**Task instructions**
Nothing but an exact repetition of the entries should appear in the answer.

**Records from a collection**

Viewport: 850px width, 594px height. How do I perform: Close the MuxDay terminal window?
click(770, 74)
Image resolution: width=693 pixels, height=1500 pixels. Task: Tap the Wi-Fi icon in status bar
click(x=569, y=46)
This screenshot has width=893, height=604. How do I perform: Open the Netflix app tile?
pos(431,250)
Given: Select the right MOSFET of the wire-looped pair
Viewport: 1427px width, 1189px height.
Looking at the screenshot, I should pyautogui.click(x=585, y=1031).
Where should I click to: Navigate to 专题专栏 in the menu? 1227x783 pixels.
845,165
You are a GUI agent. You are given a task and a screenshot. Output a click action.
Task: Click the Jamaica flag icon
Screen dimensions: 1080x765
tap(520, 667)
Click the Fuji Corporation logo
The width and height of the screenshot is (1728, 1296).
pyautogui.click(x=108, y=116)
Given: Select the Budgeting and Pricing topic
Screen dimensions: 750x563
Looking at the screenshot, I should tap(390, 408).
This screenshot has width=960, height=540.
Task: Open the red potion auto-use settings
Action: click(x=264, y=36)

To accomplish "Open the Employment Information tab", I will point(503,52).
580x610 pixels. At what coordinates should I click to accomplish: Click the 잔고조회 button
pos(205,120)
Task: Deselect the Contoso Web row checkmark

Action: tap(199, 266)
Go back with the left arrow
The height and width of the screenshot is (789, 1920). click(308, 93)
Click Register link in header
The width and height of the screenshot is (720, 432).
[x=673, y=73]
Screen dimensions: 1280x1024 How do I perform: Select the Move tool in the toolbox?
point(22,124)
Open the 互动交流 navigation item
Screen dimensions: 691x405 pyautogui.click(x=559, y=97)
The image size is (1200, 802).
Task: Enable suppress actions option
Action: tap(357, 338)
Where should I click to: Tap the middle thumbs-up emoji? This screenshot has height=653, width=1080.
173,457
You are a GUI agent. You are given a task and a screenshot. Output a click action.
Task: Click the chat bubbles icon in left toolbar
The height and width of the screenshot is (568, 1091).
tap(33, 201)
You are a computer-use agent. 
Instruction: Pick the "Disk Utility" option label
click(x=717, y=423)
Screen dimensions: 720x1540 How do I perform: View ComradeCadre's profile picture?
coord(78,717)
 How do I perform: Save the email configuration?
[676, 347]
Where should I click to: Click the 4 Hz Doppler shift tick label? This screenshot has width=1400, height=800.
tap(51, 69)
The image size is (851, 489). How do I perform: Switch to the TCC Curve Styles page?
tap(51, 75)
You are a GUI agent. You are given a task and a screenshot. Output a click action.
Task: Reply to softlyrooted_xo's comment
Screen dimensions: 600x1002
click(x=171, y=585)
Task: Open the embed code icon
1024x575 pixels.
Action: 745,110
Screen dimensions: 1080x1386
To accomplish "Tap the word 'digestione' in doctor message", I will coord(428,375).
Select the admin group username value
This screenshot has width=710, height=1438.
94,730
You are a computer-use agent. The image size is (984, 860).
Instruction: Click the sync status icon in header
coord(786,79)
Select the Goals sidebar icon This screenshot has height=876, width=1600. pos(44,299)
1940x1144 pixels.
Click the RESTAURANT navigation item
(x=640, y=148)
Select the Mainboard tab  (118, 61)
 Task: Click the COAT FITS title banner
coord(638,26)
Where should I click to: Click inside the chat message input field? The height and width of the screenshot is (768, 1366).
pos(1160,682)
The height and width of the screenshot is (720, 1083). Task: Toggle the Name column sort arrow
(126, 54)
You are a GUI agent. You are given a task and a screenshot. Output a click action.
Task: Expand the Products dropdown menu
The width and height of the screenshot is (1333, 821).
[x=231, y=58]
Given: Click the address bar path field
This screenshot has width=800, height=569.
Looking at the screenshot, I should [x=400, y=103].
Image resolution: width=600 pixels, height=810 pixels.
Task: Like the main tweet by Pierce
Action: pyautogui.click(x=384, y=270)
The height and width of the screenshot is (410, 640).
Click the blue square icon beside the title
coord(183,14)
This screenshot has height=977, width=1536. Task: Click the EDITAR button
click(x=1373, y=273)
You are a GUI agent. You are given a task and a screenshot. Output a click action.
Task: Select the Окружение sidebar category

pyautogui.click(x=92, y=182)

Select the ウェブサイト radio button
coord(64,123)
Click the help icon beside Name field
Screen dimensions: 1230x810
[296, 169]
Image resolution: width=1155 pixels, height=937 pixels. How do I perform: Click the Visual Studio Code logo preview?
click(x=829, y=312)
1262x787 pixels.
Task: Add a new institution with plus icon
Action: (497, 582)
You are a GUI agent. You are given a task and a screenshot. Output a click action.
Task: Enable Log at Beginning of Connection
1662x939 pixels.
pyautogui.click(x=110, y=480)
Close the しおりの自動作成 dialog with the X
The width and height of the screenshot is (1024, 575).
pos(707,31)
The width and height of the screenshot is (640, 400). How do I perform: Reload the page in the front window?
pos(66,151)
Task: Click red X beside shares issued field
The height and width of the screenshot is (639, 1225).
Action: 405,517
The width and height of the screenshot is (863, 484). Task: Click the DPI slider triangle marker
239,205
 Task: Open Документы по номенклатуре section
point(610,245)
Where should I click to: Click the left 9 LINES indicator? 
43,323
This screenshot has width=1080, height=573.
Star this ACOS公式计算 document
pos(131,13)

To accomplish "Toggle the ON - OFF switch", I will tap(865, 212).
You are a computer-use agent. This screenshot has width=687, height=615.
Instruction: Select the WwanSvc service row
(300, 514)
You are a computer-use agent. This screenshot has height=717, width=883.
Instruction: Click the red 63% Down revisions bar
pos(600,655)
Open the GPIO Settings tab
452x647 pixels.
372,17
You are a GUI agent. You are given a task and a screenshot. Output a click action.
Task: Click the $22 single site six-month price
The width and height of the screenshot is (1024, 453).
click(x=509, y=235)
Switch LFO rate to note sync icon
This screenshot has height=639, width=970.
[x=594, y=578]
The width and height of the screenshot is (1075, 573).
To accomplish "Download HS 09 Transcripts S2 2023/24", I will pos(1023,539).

**Written reply**
Viewport: 850px width, 594px height. How do I perform: Close the MuxDay terminal window?
click(770, 74)
Image resolution: width=693 pixels, height=1500 pixels. Task: Tap the Wi-Fi icon in status bar
click(x=569, y=46)
This screenshot has width=893, height=604. How do I perform: Open the Netflix app tile?
pos(431,250)
Given: Select the right MOSFET of the wire-looped pair
Viewport: 1427px width, 1189px height.
Looking at the screenshot, I should pyautogui.click(x=585, y=1031).
Where should I click to: Navigate to 专题专栏 in the menu? 1227x783 pixels.
845,165
You are a GUI agent. You are given a task and a screenshot. Output a click action.
Task: Click the Jamaica flag icon
Screen dimensions: 1080x765
tap(520, 667)
Click the Fuji Corporation logo
The width and height of the screenshot is (1728, 1296).
pyautogui.click(x=108, y=116)
Given: Select the Budgeting and Pricing topic
Screen dimensions: 750x563
Looking at the screenshot, I should tap(390, 408).
This screenshot has width=960, height=540.
Task: Open the red potion auto-use settings
Action: click(x=264, y=36)

To accomplish "Open the Employment Information tab", I will point(503,52).
580x610 pixels. At what coordinates should I click to accomplish: Click the 잔고조회 button
pos(205,120)
Task: Deselect the Contoso Web row checkmark

Action: tap(199, 266)
Go back with the left arrow
The height and width of the screenshot is (789, 1920). click(308, 93)
Click Register link in header
The width and height of the screenshot is (720, 432).
[x=673, y=73]
Screen dimensions: 1280x1024 How do I perform: Select the Move tool in the toolbox?
point(22,124)
Open the 互动交流 navigation item
Screen dimensions: 691x405 pyautogui.click(x=559, y=97)
The image size is (1200, 802).
Task: Enable suppress actions option
Action: tap(357, 338)
Where should I click to: Tap the middle thumbs-up emoji? This screenshot has height=653, width=1080.
173,457
You are a GUI agent. You are given a task and a screenshot. Output a click action.
Task: Click the chat bubbles icon in left toolbar
The height and width of the screenshot is (568, 1091).
tap(33, 201)
You are a computer-use agent. 
Instruction: Pick the "Disk Utility" option label
click(x=717, y=423)
Screen dimensions: 720x1540 How do I perform: View ComradeCadre's profile picture?
coord(78,717)
 How do I perform: Save the email configuration?
[676, 347]
Where should I click to: Click the 4 Hz Doppler shift tick label? This screenshot has width=1400, height=800.
tap(51, 69)
The image size is (851, 489). How do I perform: Switch to the TCC Curve Styles page?
tap(51, 75)
You are a GUI agent. You are given a task and a screenshot. Output a click action.
Task: Reply to softlyrooted_xo's comment
Screen dimensions: 600x1002
click(x=171, y=585)
Task: Open the embed code icon
1024x575 pixels.
Action: 745,110
Screen dimensions: 1080x1386
To accomplish "Tap the word 'digestione' in doctor message", I will coord(428,375).
Select the admin group username value
This screenshot has width=710, height=1438.
94,730
You are a computer-use agent. The image size is (984, 860).
Instruction: Click the sync status icon in header
coord(786,79)
Select the Goals sidebar icon This screenshot has height=876, width=1600. pos(44,299)
1940x1144 pixels.
Click the RESTAURANT navigation item
(x=640, y=148)
Select the Mainboard tab  (118, 61)
 Task: Click the COAT FITS title banner
coord(638,26)
Where should I click to: Click inside the chat message input field? The height and width of the screenshot is (768, 1366).
pos(1160,682)
The height and width of the screenshot is (720, 1083). Task: Toggle the Name column sort arrow
(126, 54)
You are a GUI agent. You are given a task and a screenshot. Output a click action.
Task: Expand the Products dropdown menu
The width and height of the screenshot is (1333, 821).
[x=231, y=58]
Given: Click the address bar path field
This screenshot has width=800, height=569.
Looking at the screenshot, I should [x=400, y=103].
Image resolution: width=600 pixels, height=810 pixels.
Task: Like the main tweet by Pierce
Action: pyautogui.click(x=384, y=270)
The height and width of the screenshot is (410, 640).
Click the blue square icon beside the title
coord(183,14)
This screenshot has height=977, width=1536. Task: Click the EDITAR button
click(x=1373, y=273)
You are a GUI agent. You are given a task and a screenshot. Output a click action.
Task: Select the Окружение sidebar category

pyautogui.click(x=92, y=182)

Select the ウェブサイト radio button
coord(64,123)
Click the help icon beside Name field
Screen dimensions: 1230x810
[296, 169]
Image resolution: width=1155 pixels, height=937 pixels. How do I perform: Click the Visual Studio Code logo preview?
click(x=829, y=312)
1262x787 pixels.
Task: Add a new institution with plus icon
Action: (497, 582)
You are a GUI agent. You are given a task and a screenshot. Output a click action.
Task: Enable Log at Beginning of Connection
1662x939 pixels.
pyautogui.click(x=110, y=480)
Close the しおりの自動作成 dialog with the X
The width and height of the screenshot is (1024, 575).
pos(707,31)
The width and height of the screenshot is (640, 400). How do I perform: Reload the page in the front window?
pos(66,151)
Task: Click red X beside shares issued field
The height and width of the screenshot is (639, 1225).
Action: 405,517
The width and height of the screenshot is (863, 484). Task: Click the DPI slider triangle marker
239,205
 Task: Open Документы по номенклатуре section
point(610,245)
Where should I click to: Click the left 9 LINES indicator? 
43,323
This screenshot has width=1080, height=573.
Star this ACOS公式计算 document
pos(131,13)

To accomplish "Toggle the ON - OFF switch", I will tap(865, 212).
You are a computer-use agent. This screenshot has width=687, height=615.
Instruction: Select the WwanSvc service row
(300, 514)
You are a computer-use agent. This screenshot has height=717, width=883.
Instruction: Click the red 63% Down revisions bar
pos(600,655)
Open the GPIO Settings tab
452x647 pixels.
372,17
You are a GUI agent. You are given a task and a screenshot. Output a click action.
Task: Click the $22 single site six-month price
The width and height of the screenshot is (1024, 453).
click(x=509, y=235)
Switch LFO rate to note sync icon
This screenshot has height=639, width=970.
[x=594, y=578]
The width and height of the screenshot is (1075, 573).
To accomplish "Download HS 09 Transcripts S2 2023/24", I will pos(1023,539).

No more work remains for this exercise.